Los hombres construyen diques o refugios, almacenan alimento, organizan sus grupos sociales o encuentran esquemas sexuales guiados por instrucciones codificadas en fluidas cartas y mapas, en el saber de la caza, en sistemas morales y en juicios estéticos: estructuras conceptuales que modelan talentos informes”.

Monos con navaja

 “Vivimos, manifiesta Geertz, en una brecha de información. Entre lo que nuestro cuerpo nos dice y lo que tenemos que saber para funcionar hay un vacío que debemos llenar nosotros mismos, y lo llenamos con información (o desinformación) suministrada por nuestra cultura (…) La frontera entre lo que está innatamente controlado y lo que está culturalmente controlado en la conducta humana es una línea mal definida y fluctuante”.

Michel Foucault  durante su famosa  lección El orden del discurso, dictada en 1970, se pregunta: "¿Qué hay de peligroso en el hecho de que las gentes hablen y de que sus discursos proliferen indefinidamente? ¿En dónde está por tanto el peligro? Y propone: "en toda sociedad, la producción del discurso está a la vez controlada, seleccionada y redistribuida por un cierto número de procedimientos que tienen por función conjurar los poderes y peligros, dominar el acontecimiento aleatorio y esquivar su pesada y temible materialidad". Esos dispositivos son lo prohibido, la exclusión del “loco”,  el comentario, la legitimidad del autor y la distribución de lo decible en disciplinas.

Hace demasiado tiempo existen cuerpos que cuestionan el género que la cultura les asigna por nacer con órganos genitales de uno u otro sexo.
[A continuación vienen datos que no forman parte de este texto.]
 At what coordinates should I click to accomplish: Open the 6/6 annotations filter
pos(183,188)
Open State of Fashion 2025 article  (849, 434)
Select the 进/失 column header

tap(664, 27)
Hace demasiado tiempo que existen conciencias “fuera de época” o “fuera de lugar”. Surge a la palestra la existencia de más de dos sexos. Nos reímos, y sin querer, actualizamos a Foucault con su noción de “locura”. Se visibilizan  maneras diversas de vivir la sexualidad y de asumir roles sociales asociados tradicionalmente a uno u otro género, a una y otra clase social. La biología descubre nuevas combinaciones de cromosomas. Las masas sacan de la clandestinidad realidades antes innombrables. Y por tanto, se pone voz a lo sordo y a lo mudo.

Por qué marchamos

Foucault mostró que el discurso no es solo un medio para conseguir al objeto de deseo sino también el objeto de deseo en sí mismo. Y en tanto herramienta, lo tasó con el precio de un arma: “el discurso no es simplemente aquello que traduce las luchas o los sistemas de dominación, sino aquello por lo que, y por medio de lo cual se lucha, aquel poder del que quiere uno adueñarse”.

Estamos muy lejos de nuestros hermanos astralopitecus. Mejor dicho, de nuestres hermanes australopiteques. Pero no olvidamos que comenzamos a separarnos de ellos cuando empezamos a simbolizar. Y que, a pesar de nuestra celebrada neocorteza cerebral, nos mueve el deseo.